More people consume caffeine more often than any other drug. Worldwide the predominant sources of caffeine are tea and coffee, although colas, ‘energy’ drinks, mate, guarana, and cocoa (chocolate) also contribute significantly to consumption.
After consumption of a caffeine-containing drink, caffeine is distributed rapidly throughout the body, reaching its highest concentration in the bloodstream and in the brain within 30-40 minutes. Caffeine and its metabolites are then gradually eliminated from the body, mainly in the urine. For adults, the elimination half-life of caffeine – the time it takes for half of the caffeine consumed to be eliminated from the body – is around 3 to 6 hours.
In the amounts consumed in tea, coffee, cola, etc the effects of caffeine on our physiology and behavior occur primarily through antagonism (blocking) of the body’s own adenosine at adenosine A1 and A2a receptors. These cell-surface receptors are distributed throughout the body, including the brain, and by preventing the normal action of adenosine, caffeine consumption can result in significant cardiovascular, cerebrovascular, renal, gastrointestinal and metabolic effects. Adenosine is also closely involved in the regulation of sleep and wakefulness, and it plays an important role in preventing cell damage during hypoxia and ischaemia (damage caused by loss of glucose and oxygen supply).
However, when caffeine is consumed on a regular basis, there are changes in adenosine signaling that tend to counter the effects of caffeine and, at least in part, maintain normal functioning. This is called tolerance. For example, caffeine causes vasoconstriction (constriction of blood vessels), and when frequent caffeine consumers stop consuming caffeine the opposite effect, vasodilation, occurs leading to increased cerebral blood flow to the brain. This in turn can cause headache (i.e. caffeine withdrawal headache) which ceases when caffeine consumption resumes, or after several days of abstinence, due to readjustment of adenosine signaling back to normal.

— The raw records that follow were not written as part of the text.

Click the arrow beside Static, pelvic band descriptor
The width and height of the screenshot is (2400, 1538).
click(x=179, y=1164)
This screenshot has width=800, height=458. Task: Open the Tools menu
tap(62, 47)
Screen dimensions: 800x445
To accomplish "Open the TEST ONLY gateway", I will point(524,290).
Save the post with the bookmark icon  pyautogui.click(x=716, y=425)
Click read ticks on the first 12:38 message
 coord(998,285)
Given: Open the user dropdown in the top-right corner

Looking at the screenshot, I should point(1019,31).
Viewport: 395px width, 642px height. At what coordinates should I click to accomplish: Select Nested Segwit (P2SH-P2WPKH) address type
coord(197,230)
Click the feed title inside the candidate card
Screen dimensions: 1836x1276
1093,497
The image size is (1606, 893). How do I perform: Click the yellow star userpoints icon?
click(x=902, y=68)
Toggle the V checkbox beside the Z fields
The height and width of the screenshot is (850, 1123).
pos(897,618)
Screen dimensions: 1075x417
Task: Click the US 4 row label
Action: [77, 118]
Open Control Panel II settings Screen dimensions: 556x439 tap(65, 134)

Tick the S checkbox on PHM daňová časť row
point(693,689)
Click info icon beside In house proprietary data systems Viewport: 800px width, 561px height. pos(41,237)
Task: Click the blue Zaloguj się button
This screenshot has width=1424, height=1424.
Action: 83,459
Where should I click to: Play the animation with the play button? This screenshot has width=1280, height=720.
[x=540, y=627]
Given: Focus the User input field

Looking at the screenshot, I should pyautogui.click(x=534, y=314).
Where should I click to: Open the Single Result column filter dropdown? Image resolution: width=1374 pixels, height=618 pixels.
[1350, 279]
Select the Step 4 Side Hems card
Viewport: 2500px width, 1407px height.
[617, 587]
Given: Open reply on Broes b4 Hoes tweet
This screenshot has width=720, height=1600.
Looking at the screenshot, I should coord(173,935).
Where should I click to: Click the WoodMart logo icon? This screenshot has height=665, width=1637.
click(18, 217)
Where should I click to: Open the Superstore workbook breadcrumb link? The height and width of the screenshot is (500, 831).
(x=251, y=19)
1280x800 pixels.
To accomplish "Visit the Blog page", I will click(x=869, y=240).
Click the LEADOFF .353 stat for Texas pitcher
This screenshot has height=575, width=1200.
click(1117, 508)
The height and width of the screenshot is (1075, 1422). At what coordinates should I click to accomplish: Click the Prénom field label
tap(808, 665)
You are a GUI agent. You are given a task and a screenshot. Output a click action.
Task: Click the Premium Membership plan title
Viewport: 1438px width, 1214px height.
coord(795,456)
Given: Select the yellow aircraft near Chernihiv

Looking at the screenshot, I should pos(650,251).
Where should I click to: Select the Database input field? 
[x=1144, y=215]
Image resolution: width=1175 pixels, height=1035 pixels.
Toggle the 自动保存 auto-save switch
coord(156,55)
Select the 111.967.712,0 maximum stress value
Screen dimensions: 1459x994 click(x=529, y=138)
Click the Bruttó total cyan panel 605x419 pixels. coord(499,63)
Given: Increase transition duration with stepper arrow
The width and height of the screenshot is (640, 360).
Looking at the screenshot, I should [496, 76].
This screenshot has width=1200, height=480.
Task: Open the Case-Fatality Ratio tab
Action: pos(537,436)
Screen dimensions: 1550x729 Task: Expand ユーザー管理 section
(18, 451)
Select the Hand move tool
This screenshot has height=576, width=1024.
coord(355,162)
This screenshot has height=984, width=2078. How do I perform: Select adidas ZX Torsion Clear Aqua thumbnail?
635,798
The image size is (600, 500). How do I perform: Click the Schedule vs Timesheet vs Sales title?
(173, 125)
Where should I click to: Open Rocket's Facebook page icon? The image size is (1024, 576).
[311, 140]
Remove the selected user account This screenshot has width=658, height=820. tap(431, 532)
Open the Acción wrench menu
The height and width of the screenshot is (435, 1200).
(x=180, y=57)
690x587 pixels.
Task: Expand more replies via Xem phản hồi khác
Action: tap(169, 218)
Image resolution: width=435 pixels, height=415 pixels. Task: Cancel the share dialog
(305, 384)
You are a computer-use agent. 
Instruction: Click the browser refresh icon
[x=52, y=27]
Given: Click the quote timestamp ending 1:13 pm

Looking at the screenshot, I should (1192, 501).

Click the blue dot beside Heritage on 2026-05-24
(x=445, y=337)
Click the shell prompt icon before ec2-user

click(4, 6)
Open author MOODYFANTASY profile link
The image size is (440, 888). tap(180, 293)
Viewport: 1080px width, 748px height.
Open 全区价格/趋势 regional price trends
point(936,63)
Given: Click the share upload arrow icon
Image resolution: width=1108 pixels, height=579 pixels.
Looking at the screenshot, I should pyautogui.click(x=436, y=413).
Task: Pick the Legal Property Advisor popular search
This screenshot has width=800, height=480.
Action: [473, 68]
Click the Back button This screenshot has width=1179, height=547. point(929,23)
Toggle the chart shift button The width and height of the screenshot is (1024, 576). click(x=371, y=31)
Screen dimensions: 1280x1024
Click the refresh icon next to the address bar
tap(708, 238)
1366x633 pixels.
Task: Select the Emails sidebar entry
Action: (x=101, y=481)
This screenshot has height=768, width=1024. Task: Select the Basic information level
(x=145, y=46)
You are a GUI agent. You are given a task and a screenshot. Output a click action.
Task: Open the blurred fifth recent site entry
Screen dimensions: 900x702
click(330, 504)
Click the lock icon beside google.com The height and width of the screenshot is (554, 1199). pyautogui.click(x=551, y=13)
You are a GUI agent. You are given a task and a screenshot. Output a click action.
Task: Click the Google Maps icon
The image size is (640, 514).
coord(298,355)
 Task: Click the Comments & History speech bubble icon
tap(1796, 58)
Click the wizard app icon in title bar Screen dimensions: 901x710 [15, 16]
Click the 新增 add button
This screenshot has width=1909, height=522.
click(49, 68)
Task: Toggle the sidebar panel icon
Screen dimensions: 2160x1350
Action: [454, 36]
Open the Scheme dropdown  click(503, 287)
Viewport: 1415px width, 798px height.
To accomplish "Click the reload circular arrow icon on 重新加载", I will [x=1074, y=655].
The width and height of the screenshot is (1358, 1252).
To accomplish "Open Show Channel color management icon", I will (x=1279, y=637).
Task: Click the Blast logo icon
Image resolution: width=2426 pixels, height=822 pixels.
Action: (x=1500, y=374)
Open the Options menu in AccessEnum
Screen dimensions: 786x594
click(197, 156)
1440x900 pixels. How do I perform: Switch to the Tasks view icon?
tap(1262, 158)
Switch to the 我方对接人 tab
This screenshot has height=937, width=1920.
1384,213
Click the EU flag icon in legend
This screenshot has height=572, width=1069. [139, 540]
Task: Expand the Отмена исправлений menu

The alerting and performance effects of caffeine
A strong motive for consumption of caffeine-containing drinks is the recognition of caffeine’s potential psychostimulant properties – ‘I can’t start the day without a coffee,’ and ‘caffeine keeps me going when I begin to flag.’ Unfortunately, tolerance to the effects of caffeine on alertness and associated effects on mental performance (e.g. vigilance and speed of information processing) means that in this respect frequent caffeine consumers gain very little or no net benefit from their habit. Although this conclusion is disputed by some researchers, it is supported by evidence from an increasing number of studies which have measured alertness and mental performance in frequent caffeine consumers compared with infrequent consumers (essentially non-consumers) and/or with long-term abstinent frequent consumers.
Fortunately, on the other hand, tolerance also develops to the tendency of caffeine to increase feelings of anxiety and ‘jitteriness,’ even in people who are predisposed to this effect. So, while frequent caffeine consumers don’t gain an increase in alertness above normal, they are not made more anxious by caffeine.
Caffeine, however, does benefit physical performance, including, athletic performance. This effect does not appear to be subject to substantial tolerance.
Caffeine and blood pressure and risk of cognitive decline
A reliable effect of caffeine is that it increases blood pressure, and in frequent consumers this is at best only partly offset by tolerance. The blood pressure effect of caffeine is potentially very important for health. For example, it has been argued that by increasing blood pressure (due its vasoconstrictive effect) caffeine consumption may contribute substantially to the prevalence of cardiovascular disease and stroke, and by implication to an increased risk of cognitive decline in older age (a significant cause of cognitive decline and dementia in older age is stroke and transient ischaemic episodes linked to underlying vascular disease (atherosclerosis)). Reassuringly, however, tea and coffee consumption have not generally been found to be associated with these adverse effects, and some studies even suggest protective effects. Presumably other effects must outweigh the consequences of the increase in blood pressure. For example, polyphenols present in tea and coffee may reduce risk via vasorelaxant effects and effects on blood cholesterol, blood coagulation and inflammatory processes. Also, theanine, which is present in tea but not in coffee, reduces the blood pressure raising effect of caffeine.
Finally, caffeine itself may exert a positive effect by enhancing the naturally neuroprotective actions of adenosine. During ischaemia there is a large increase in extracellular adenosine which, acting via adenosine A1 and A2a receptors, helps to counter some of the key processes that lead to cell death. It’s possible that frequent exposure to caffeine modifies the adenosine system to increase its neuroprotective function.